I realized (thanks to probably_someone in a comment below) that the original argument that the authors give is slightly different than mine. They multiply the equation $(U^0)^2-(U^i)^2 = 1$ with $m^2$ to yield $E^2-P^2=m^2$. Nevertheless, I still like my argument better. :)

Answer 1

There used to be an answer here that incorrectly claimed that in the electromagnetic field, this equation is modified as $(p_{\mu} - q A_{\mu})(p^{\mu} - q A^{\mu}) = m^2$. The author of that answer realized it was incorrect after seeing my comments and deleted the answer.

In short, $p_{\mu} p^{\mu} = m^2$ is the fundamental kinematical relation that is valid for any massive object in special relativity. There may be external forces exerted on that object, which doesn't change this relation.

In the electromagnetic field with potential $A_{\mu}$, the definition of the canonical momentum shifts by $$ p_{\text{canonical}}^{\mu} = p^{\mu} + q A^{\mu}. $$

Hence, the relation $p_{\mu} p^{\mu} = m^2$ can be rewritten as $$ (p_{\text{canonical}\;\mu} - q A_{\mu})(p_{\text{canonical}}^{\mu} - q A^{\mu}) = m^2. $$

However, the canonical momentum, though a good variable for describing the system with Hamiltonian mechanics, is not a meaningful variable physically. For instance, it isn't gauge invariant.

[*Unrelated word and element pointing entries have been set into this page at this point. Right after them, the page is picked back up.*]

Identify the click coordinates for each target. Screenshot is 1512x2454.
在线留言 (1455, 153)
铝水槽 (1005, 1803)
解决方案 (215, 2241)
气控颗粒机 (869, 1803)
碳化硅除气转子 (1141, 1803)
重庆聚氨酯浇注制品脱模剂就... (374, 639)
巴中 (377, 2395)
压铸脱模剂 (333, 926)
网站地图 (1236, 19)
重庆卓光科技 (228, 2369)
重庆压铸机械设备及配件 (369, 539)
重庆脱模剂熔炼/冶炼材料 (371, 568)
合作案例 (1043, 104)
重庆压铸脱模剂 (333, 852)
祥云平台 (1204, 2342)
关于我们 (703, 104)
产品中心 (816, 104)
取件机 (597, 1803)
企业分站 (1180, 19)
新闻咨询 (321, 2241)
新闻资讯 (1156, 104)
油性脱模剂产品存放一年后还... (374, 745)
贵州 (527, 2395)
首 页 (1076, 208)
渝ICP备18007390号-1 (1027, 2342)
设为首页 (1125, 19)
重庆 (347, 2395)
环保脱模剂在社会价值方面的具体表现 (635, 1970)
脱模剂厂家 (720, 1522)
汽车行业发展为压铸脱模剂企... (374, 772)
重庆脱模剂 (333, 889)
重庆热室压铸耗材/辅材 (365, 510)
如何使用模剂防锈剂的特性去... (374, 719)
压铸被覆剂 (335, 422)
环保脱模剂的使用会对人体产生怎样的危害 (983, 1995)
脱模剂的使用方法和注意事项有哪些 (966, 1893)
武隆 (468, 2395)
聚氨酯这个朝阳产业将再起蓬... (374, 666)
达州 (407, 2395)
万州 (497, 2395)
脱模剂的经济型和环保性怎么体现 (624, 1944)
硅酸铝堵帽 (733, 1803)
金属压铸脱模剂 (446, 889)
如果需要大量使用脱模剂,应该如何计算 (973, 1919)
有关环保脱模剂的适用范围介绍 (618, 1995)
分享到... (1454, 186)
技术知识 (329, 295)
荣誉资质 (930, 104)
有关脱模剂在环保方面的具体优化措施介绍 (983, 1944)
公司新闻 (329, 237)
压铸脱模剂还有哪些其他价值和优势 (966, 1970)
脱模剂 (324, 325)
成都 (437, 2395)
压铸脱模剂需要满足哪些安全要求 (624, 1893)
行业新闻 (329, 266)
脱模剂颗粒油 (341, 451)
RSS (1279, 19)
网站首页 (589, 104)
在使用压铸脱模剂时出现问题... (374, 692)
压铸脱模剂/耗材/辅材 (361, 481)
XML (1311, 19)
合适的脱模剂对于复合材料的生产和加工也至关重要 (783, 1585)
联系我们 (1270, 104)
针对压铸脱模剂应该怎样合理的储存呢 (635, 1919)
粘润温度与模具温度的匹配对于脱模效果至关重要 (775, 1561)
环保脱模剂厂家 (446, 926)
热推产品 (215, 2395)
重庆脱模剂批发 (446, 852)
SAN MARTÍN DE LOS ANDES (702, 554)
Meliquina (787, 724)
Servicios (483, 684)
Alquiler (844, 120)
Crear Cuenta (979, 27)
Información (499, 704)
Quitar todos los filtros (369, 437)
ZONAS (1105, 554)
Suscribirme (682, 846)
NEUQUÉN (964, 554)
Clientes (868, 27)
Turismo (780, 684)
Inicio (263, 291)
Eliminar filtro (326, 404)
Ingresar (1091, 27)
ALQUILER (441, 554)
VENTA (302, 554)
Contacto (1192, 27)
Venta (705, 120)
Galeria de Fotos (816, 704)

The physical momentum $p_{\mu} = m u_{\mu}$ still obeys the same relation $p_{\mu} p^{\mu} = m^2$. In fact, it follows trivially from its definition together with $u_{\mu} u^{\mu} = 1$, which in turn follows from the definition of 4-velocity $u^{\mu}$:

$$ u^{\mu} = \frac{dx^{\mu}}{ds}, $$ $$ u^{\mu} u_{\mu} = \frac{dx^{\mu} dx_{\mu}}{ds^2} = 1. $$

Answer 2

It does depend on what is meant by P, and E. If $E^2=P^2-m^2$, even with forces, the particle would have a constant velocity. I think that the canonical forms are more commonly used, so $(E-V)^2=({\bf P}-q{\bf A})^2+(m+S)^2$, with $\bf P$ the canonical momentum, and $(V,{\bf A})$and S vector and scalar potentials.